A minha época de festivais encerra em Paredes de Coura, este ano com um cartaz – Slowdive, Tame Impala, Father John Misty, Temples, Charles Bradley – que é bem mais do que uma boa desculpa para vir ao norte do país e ver paisagens da minha infância. E comer.
Comer, pode dizer-se, é uma das (in)actividades mais importantes das minhas férias. Gosto tanto de comer que é quase obsceno.
Quando as férias são mais a Sul, para destinos de praia, comer torna-se ligeiramente mais secundário porque essa tarefa de passarmos um dia estendidos ao sol implica algum sentido prático: levar sandochas que acabam por emborrachar, fruta que acaba por amolecer, água que acaba por aquecer e assim somos obrigados a tornar a alimentação no acto sôfrego de encher a barriga sem amor nenhum pela causa.
Quando estou na praia, o meu momento favorito é o final da tarde, quando o sol amaina e eu começo a fantasiar o jantar.
Come-se muito bem no Sul e as migas são as minhas melhores amigas. São, aliás, as únicas migas que interessam. Desculpem às outras migas, as "migas forever".

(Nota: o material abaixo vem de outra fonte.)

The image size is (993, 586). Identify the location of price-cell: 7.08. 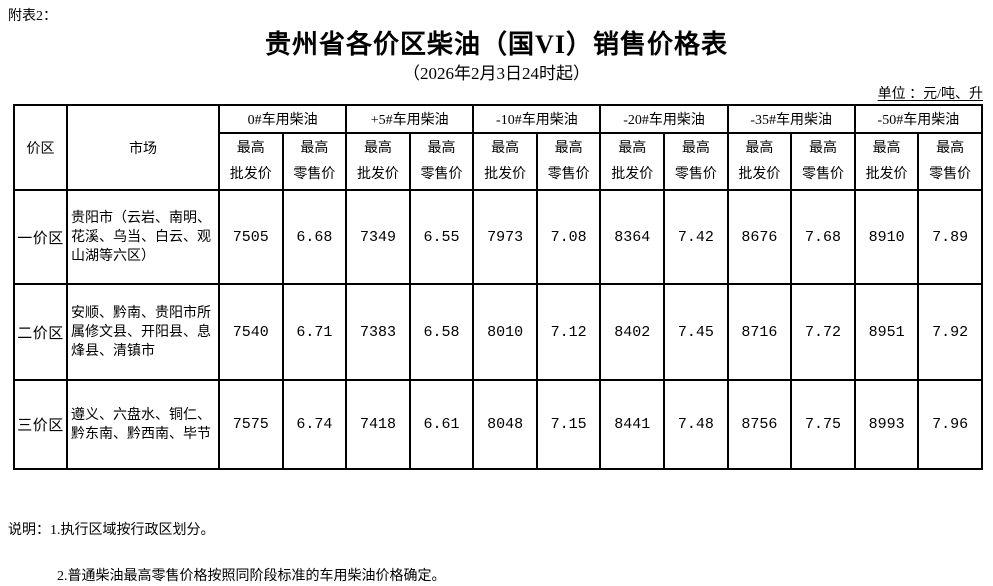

Mas, no Norte, a coisa muda de figura. Uma pessoa senta-se num restaurante e vê-se obrigada a perguntar se as doses são grandes. Mas que pergunta.
Nunca são grandes o suficiente para quem serve, nem maneirinhas quanto baste para quem é servido. São nada menos do que um festim e, por mais que adore comer, acabo sempre por deixar um bom bocado para os meus amigos imaginários.
Pelos caminhos de Portugal, parei para comer na Tasca do Paiol, em Braga, um sítio que leva o ritual de encher o bandulho mesmo a sério. Abre depois de almoço e fecha antes do jantar, o que nos exige um certo desprezo por esses protocolos alimentares de somenos e a disponibilidade para passar uma tarde a comer tudo o que vier para a mesa sem pedirmos, da cebola amaciada em vinho à orelha de porco.
O "cheesecake" é um grande naco de queijo rodeado de biscoitos. Não é para meninos. E digo isto com parca bazófia – porque não cheguei ao final da rodada – já que o mais cómico e constrangedor deste ritual de comer no norte é o bullying. Quem não come é quase menos gente.
Claro que uma pessoa cresce, aprende a não ceder e até se ri do desafio, mas quando era mais nova um primo meu levou-me a comer aquela que era supostamente (como tantas outras) a melhor francesinha de todas, em Leça da Palmeira. Puseram-me à frente um verdadeiro condomínio de pão habitado por carnes de todas as espécies e com uma piscina de molho. Comi tudo o que podia fazer de mim menos menina de Lisboa. Foi uma barrigada de parvoíce.
Vou alimentar-me de música este fim-de-semana, para descansar o estômago das maravilhas que me têm passado pela goela. Não me importo nada de comer um prosaico cachorro do Psicológico para acompanhar.